O fato é que, se não podemos prolongar os momentos de alegria, só nos resta vivê-los intensa e conscientemente. Na velocidade de cada segundo, podemos encontrar a chave da felicidade futura.
Porém, não construímos a vida apenas com momentos felizes. Essa verdade também é incômoda. Dói. Os momentos difíceis espraiam-se ao longo da nossa existência e se misturam aos de alegria, de forma que quase não podemos fazer separação. 
Muitas vezes o ser humano deixa uma névoa cobrir tudo e, na confusão, pensa que pode transformar os momentos difíceis em felizes sem esforço. Foge das horas penosas, sem se dar conta de que isso só complicará a situação.
O sofrimento, o pior dos sofrimentos, contudo, pode nos tornar melhores e nos mostrar o real caminho da felicidade, apesar de tudo. Não digo que devemos procurar o sofrimento. Contudo, uma vez na correnteza, a alternativa é continuar nadando, de cabeça o quanto possível erguida, em busca da margem segura. Aqui sentiremos o "kairos".
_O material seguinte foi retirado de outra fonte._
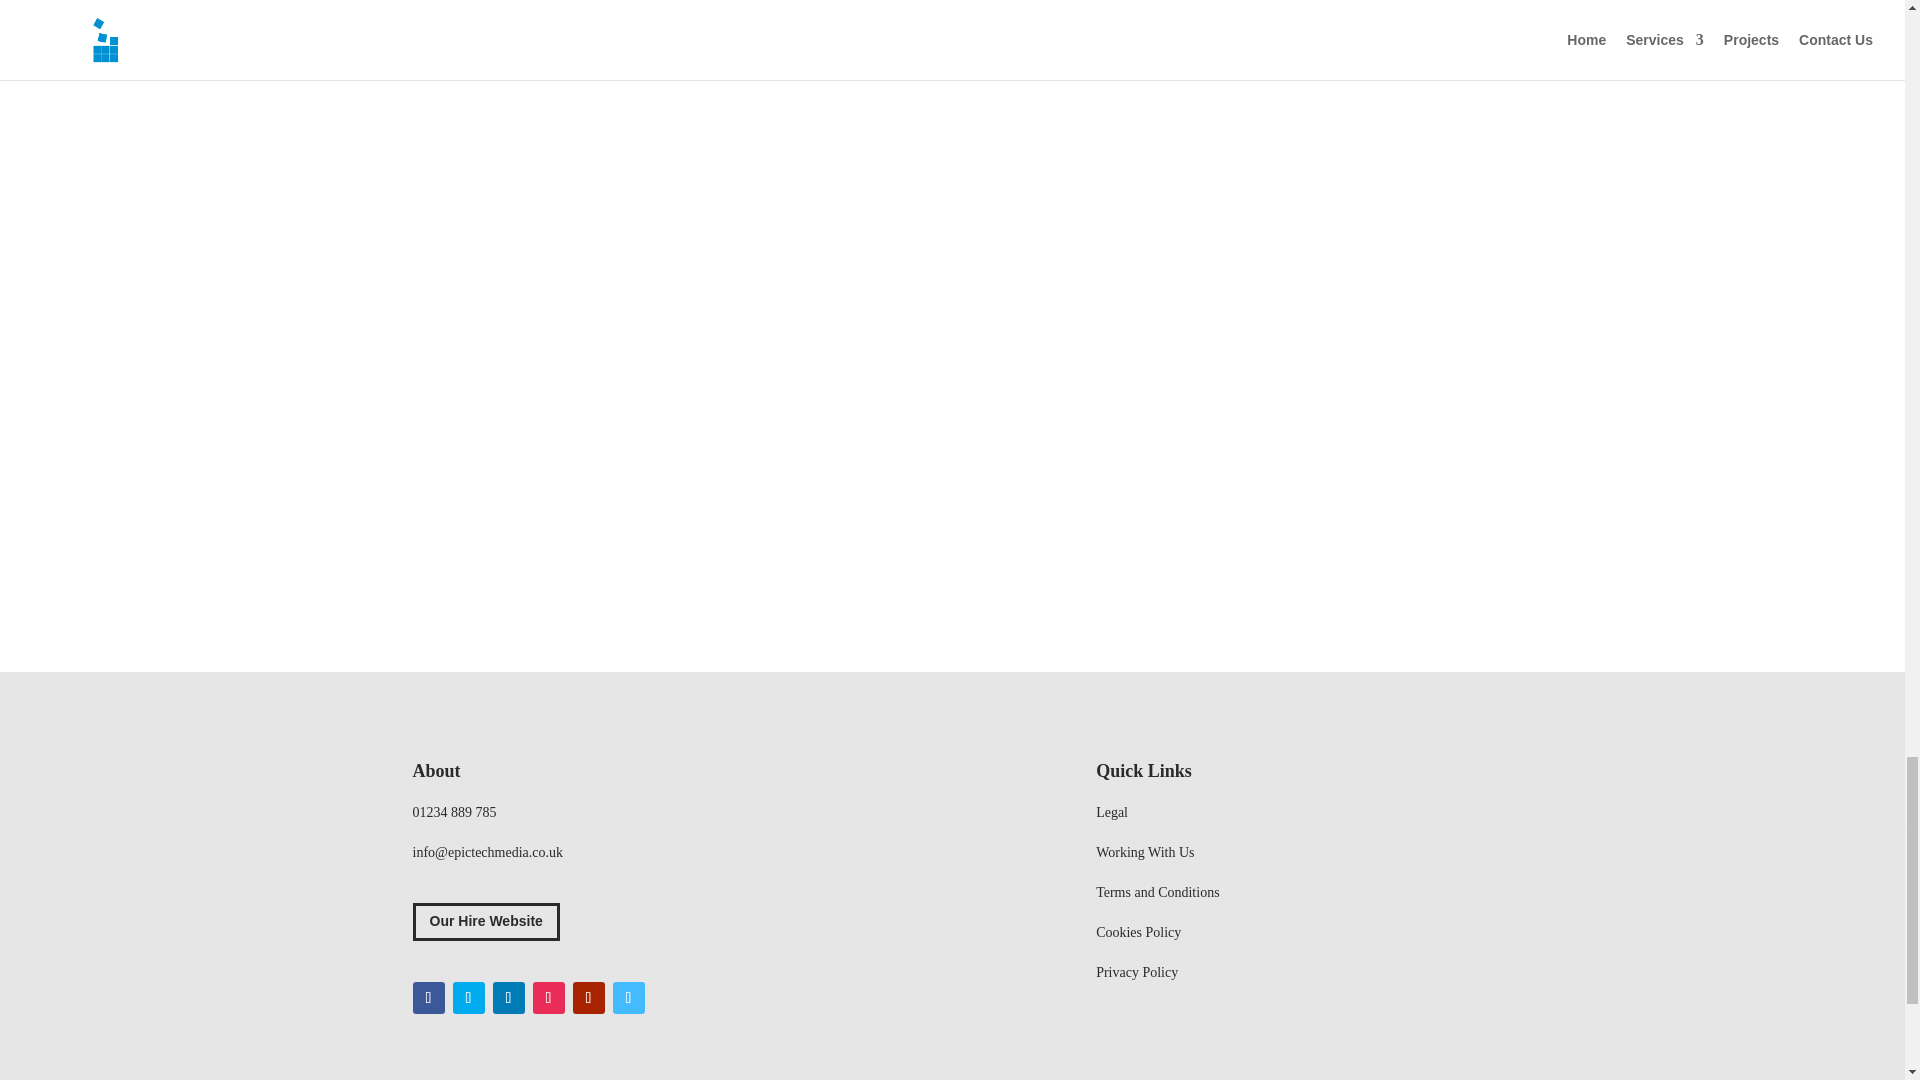 Image resolution: width=1920 pixels, height=1080 pixels. Describe the element at coordinates (454, 812) in the screenshot. I see `01234 889 785` at that location.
Ao menino mais velho, no fato descrito anteriormente, não restou outra alternativa: carregar o irmão e pedir ajuda. Talvez o instinto e a razão tenham coincidido naqueles instantes, não se sabe. Fato é que quando as coisas vão mal, temos que aceitar o sofrimento, fazer o que tiver ao nosso alcance e seguir adiante.
Se provocamos o sofrimento ou não, temos que buscar o horizonte  e fazer o que for possível para recompor a situação de paz interior, dentro do que estiver ao nosso alcance.
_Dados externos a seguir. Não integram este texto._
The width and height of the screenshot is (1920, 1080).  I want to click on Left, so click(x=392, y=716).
Todos sabemos que isso exige mudança de atitude, afinal, não se obtém prato diferente com a mesma receita. Eis aí o novo nascimento referido por Jesus Cristo no Evangelho, que nos permitirá ver o Reino de Deus, mas aqui na Terra mesmo ("Jesus replicou-lhe: Em verdade, em verdade te digo: quem não nascer de novo não poderá ver o Reino de Deus." - São João 3,3). 
O importante é começar enquanto há tempo, ou seja, agora. Como já se disse, 'O Ontem é história. O Amanhã é mistério e O HOJE é uma dádiva. Por isso se chama "Presente"'.  
Gosto também de uma outra descrição, esta disponível em diversos sites e blogs, que ilustra bem esse contexto ao qual me refiro:  

"Uma ostra que não foi ferida não produz pérolas"...
 As pérolas são feridas curadas, pérolas são produtos da dor, resultados da entrada de uma substância estranha ou indesejável no interior da ostra, como um parasita ou um grão de areia. A parte interna da concha de uma ostra é uma substância lustrosa chamada nácar. Quando um grão de areia a penetra, as células do nácar começam a trabalhar e cobrem o grão de areia com camadas e mais camadas, para proteger o corpo indefeso da ostra. Como resultado, uma linda pérola é formada. Uma ostra que não foi ferida, de algum modo, não produz pérolas, pois a pérola é uma ferida cicatrizada...
Diante disso, embora difícil, que todos nós, hoje, tenhamos a serenidade e a abertura  necessárias para que possamos deixar também o sofrimento nos transformar e contribuir para a felicidade.
Nos momentos difíceis, as horas passam como se fossem anos, mas a pérola não se forma instantaneamente e não devemos querer apressar o resultado: para tudo há um tempo debaixo dos céus. A pérola se formará apenas com paciência.
Em tempo, o menino mais velho na história, que de fato ocorreu, sou eu e o mais novo, meu irmão, Luciano, que já não posso mais carregar.